The carts, each pulled by a pair of sturdy beasts with a good percentage of Brahman in them, are guided by farmers in from the fields to show us around their patch of Indo-China and we roll along country lanes past ponds laden with lotus flowers and shacks with waving toddlers dancing around front verandas.
“They do so much for me and my family — they give us transport, work in the fields, give us fertiliser for the crops — but they are also like babies because I have to feed them and wash them three times a day, clean up their dung, and all they want to do is sleep.’’

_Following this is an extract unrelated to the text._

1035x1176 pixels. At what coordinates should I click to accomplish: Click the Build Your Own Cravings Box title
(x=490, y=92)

After wandering around the temple, chatting to a gaggle of curious monks dressed in floating saffron robes who are keen to practise their English, it’s back to the carts for the return journey.
I watch my driver retrieve his cows and it doesn’t take much to get the loyal animals back into position, and the farmer simply clicks his tongue to get them moving before giving the pair a tender pat on the neck once they fall into position.

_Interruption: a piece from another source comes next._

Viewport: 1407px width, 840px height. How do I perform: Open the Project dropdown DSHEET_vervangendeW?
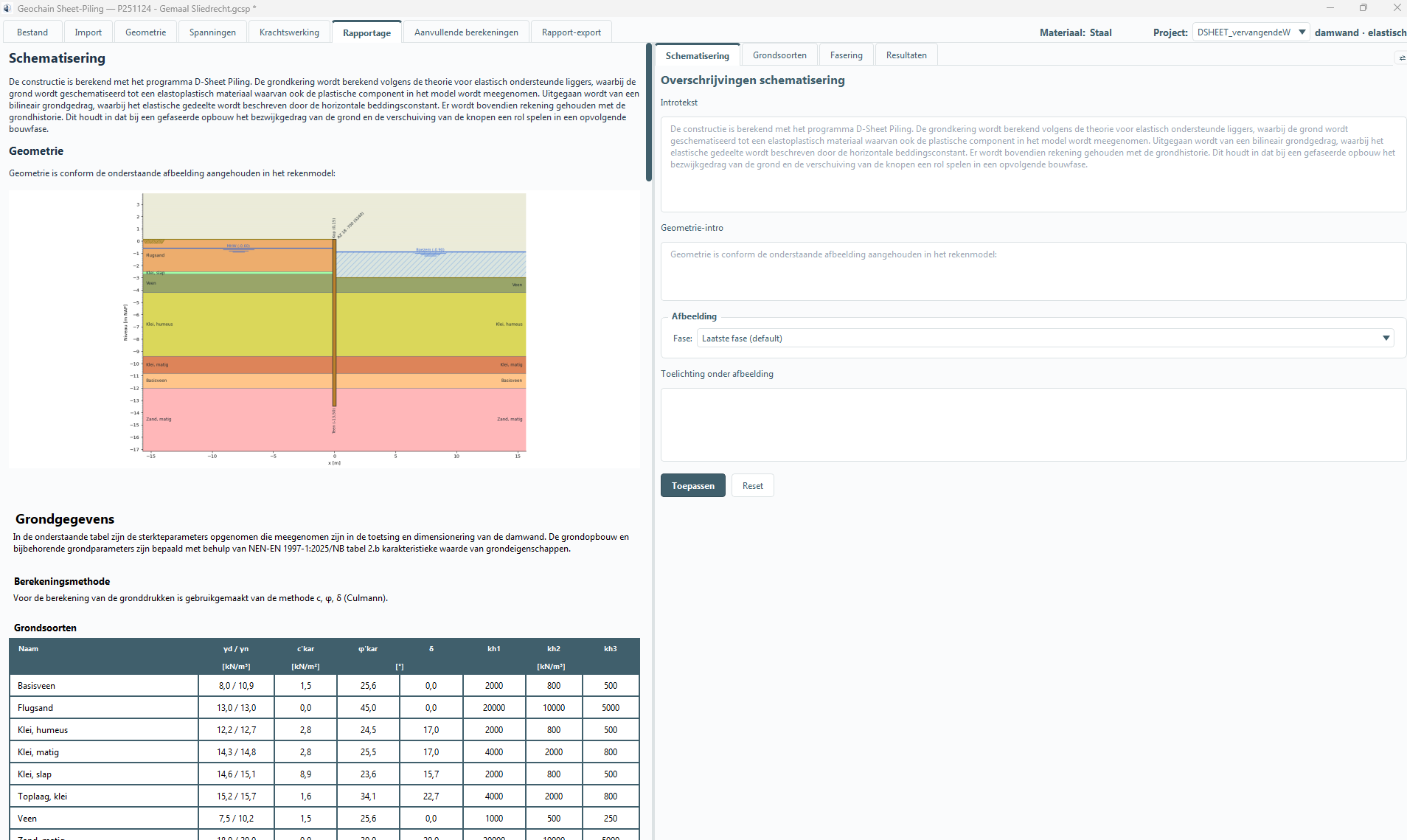click(1251, 32)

On the return journey, we spy a crew making bricks by hand and arranging the ochre clay in long lines to bake in the sun, see pigs wallowing in mud puddles and pass fishermen flinging nets into flooded fields while balancing on flimsy sampans.
When we return to the RV Mekong Pandaw, the streets of the nearby village, which were busy when we anchored just after sunrise, are almost deserted with the midmorning heat forcing everyone to retreat into the shadows and wait for the cool of the evening.
As I stand on the deck outside my cabin, watching the ox carts amble away, quiet settles on the riverbank with only the hum of invisible insects interrupting the calm around my waterborne home.
It occurs to me that if I were on a coach, the vehicle would roar away as soon as we were finished with our morning activity but on an old-style riverboat I have the time to listen to the sounds of silence settle in this most serene part of the planet.
Mekong Pandaw
Getting there …
Malaysia Airlines flies from Melbourne, Sydney, Adelaide, Darwin and Perth to both Siem Reap and Saigon via Kuala Lumpur with economy and business-class cabins offered on all flights to and from Australia.
Getting around …
Wendy Wu Tours has a selection of Indo-China itineraries that include a voyage on a Pandaw vessel with Mekong Odyssey a 20-day expedition that takes in destinations around Vietnam — Hanoi, Ha Long Bay, Hue, Hoi An — before the voyage from Saigon to Siem Reap.
Classic Mekong is perfect for those with less time, or travellers looking for a serene journey between Cambodia and Vietnam, and while limited to the eight-day voyage on a Pandaw riverboat, Wendy Wu Tours offers short-stay additions to explore Saigon and Siem Reap.